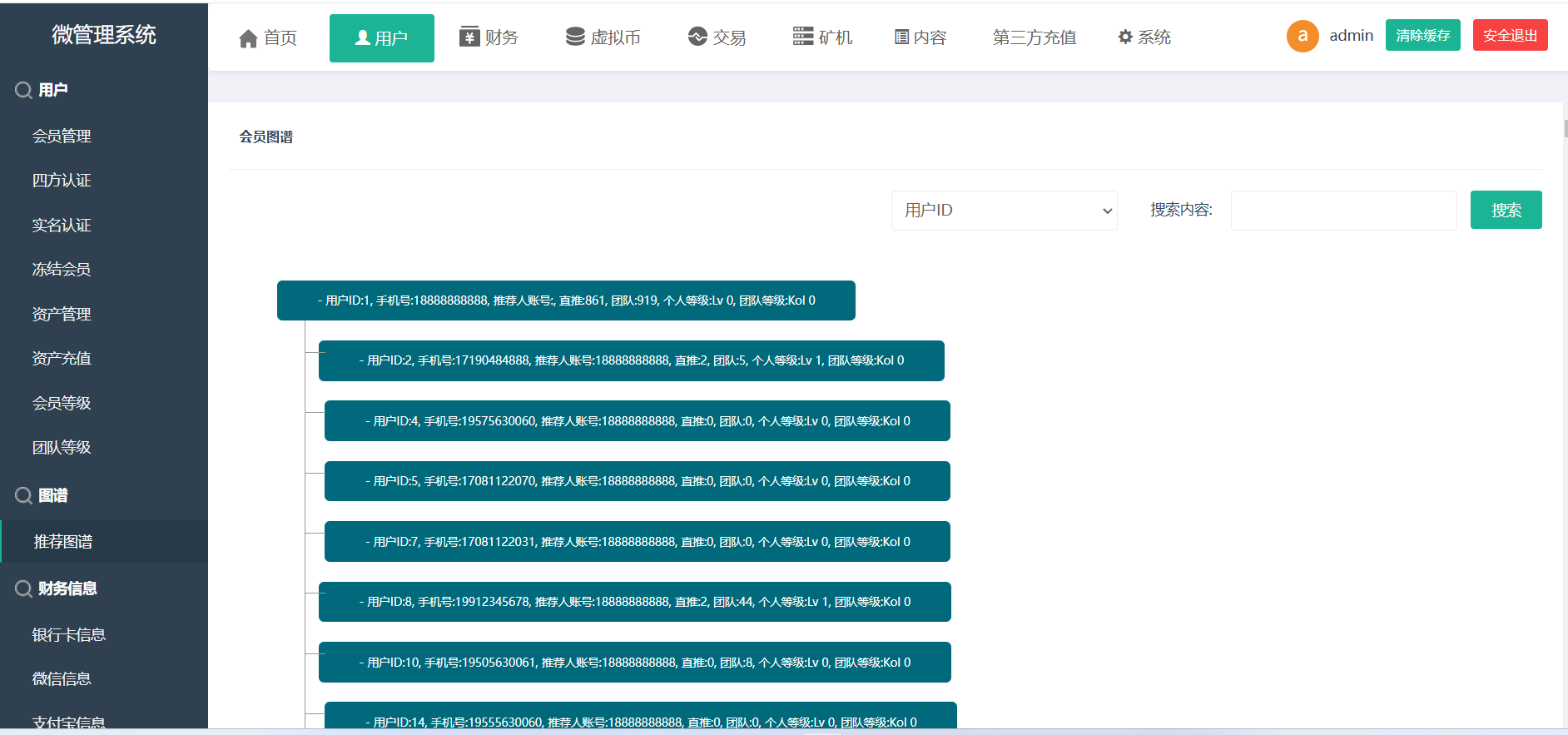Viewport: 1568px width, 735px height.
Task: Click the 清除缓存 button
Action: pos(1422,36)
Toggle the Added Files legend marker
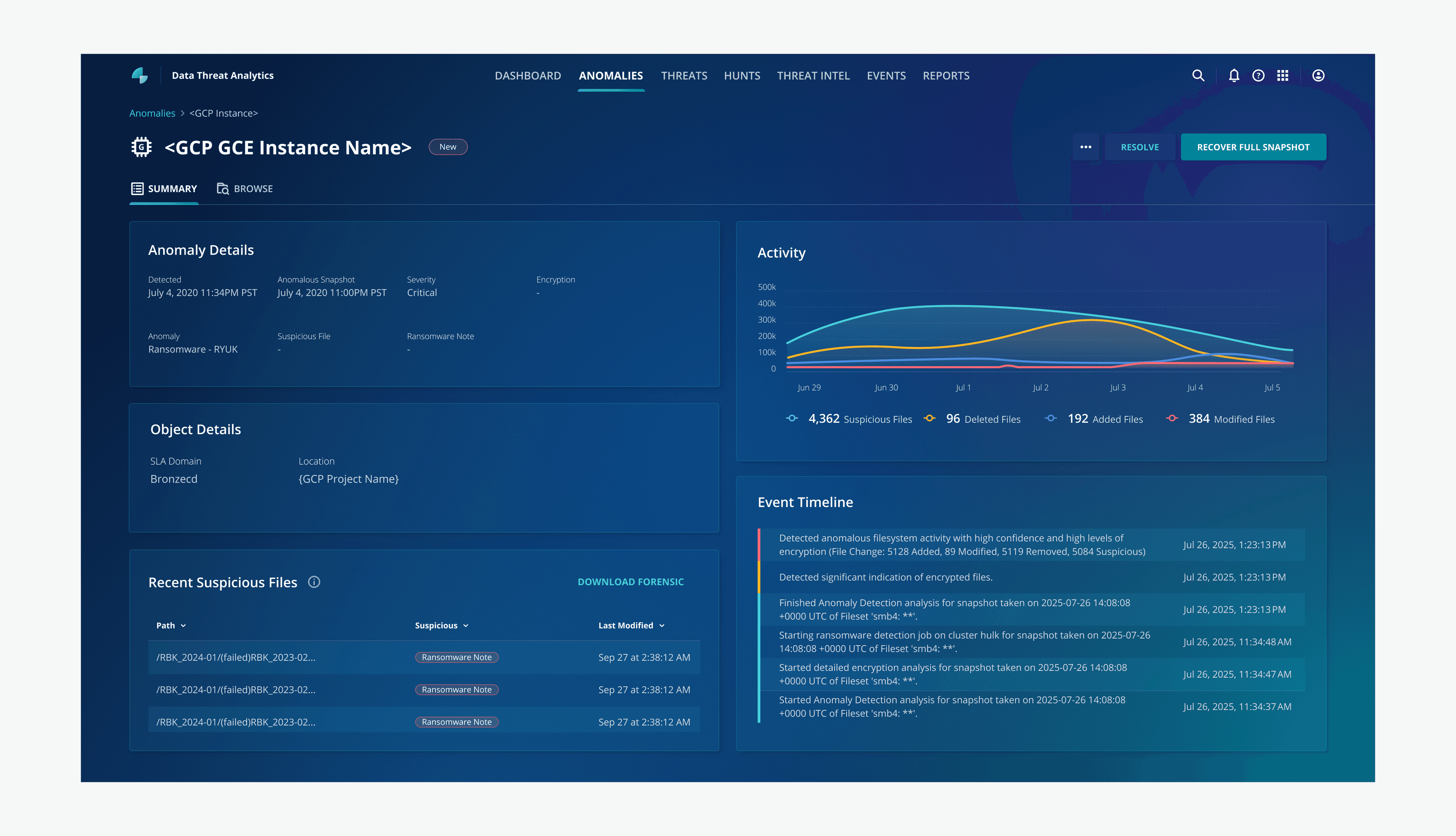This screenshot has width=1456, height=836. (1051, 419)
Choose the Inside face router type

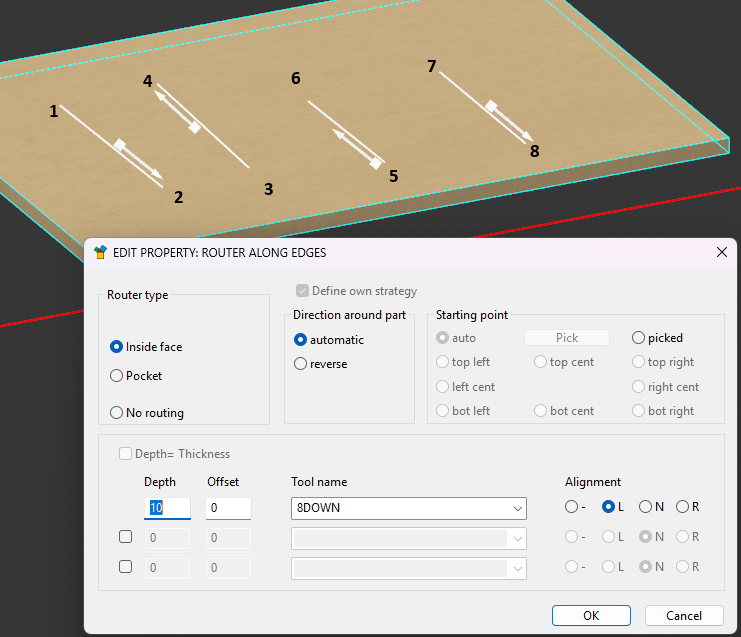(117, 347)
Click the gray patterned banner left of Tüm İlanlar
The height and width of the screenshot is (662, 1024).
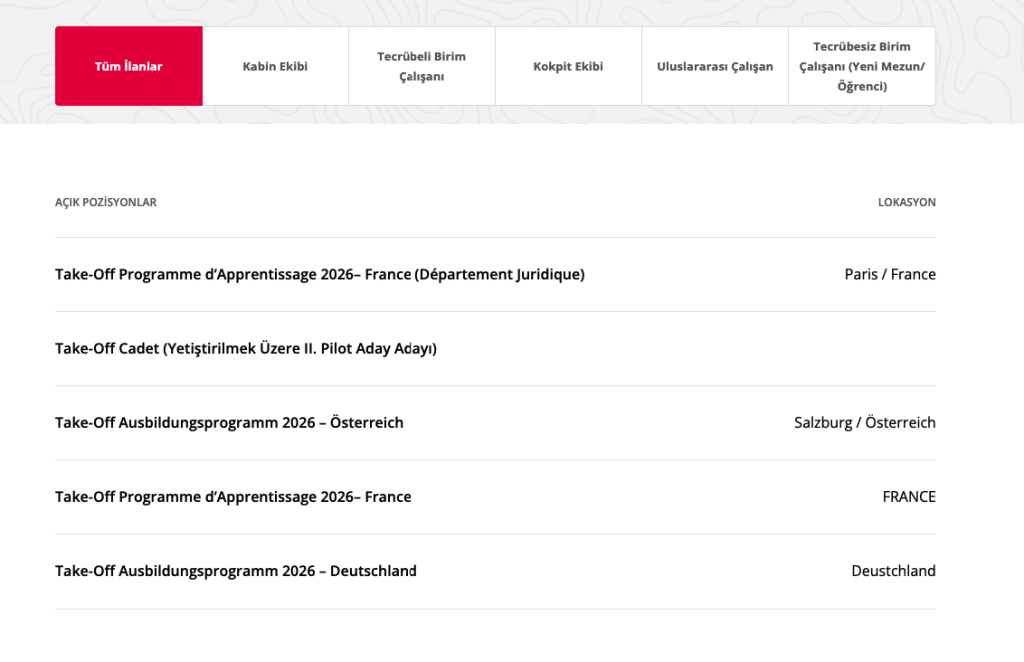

....................

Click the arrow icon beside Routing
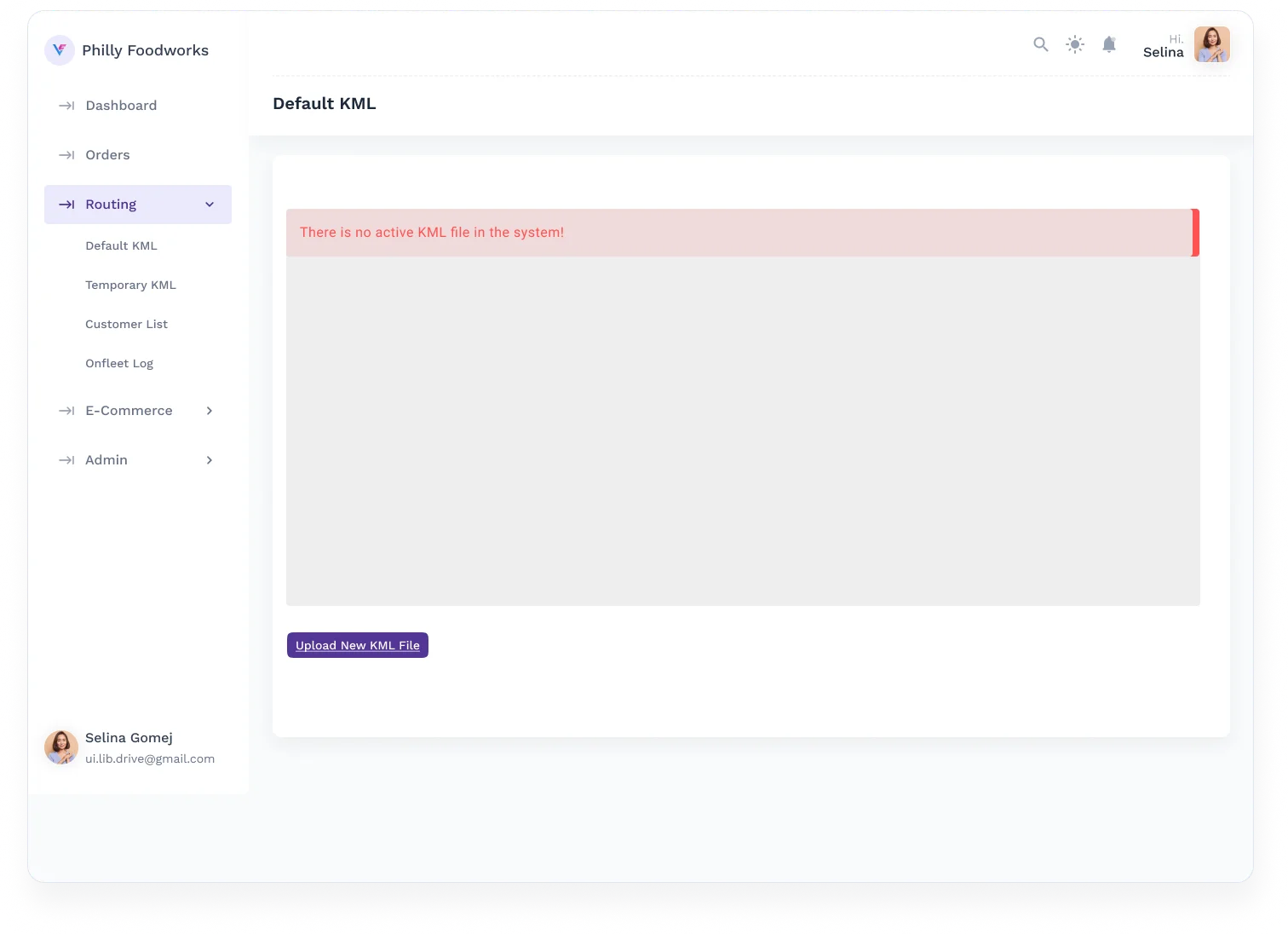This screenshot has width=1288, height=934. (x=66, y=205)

....................

## [TASK GOAL]
In the records from the line that contains "Viewport: 1568px width, 735px height." through the line that contains "The height and", change "legend marker" to "legend symbol" and reproduce those lines with everything else unchanged, leaving out the pictures.

## [ANSWER TO THE EXERCISE]
Viewport: 1568px width, 735px height.
Task: Click the 清除缓存 button
Action: pos(1422,36)
Toggle the Added Files legend symbol
This screenshot has width=1456, height=836. (1051, 419)
Choose the Inside face router type

(117, 347)
Click the gray patterned banner left of Tüm İlanlar
The height and width of the screenshot is (662, 1024).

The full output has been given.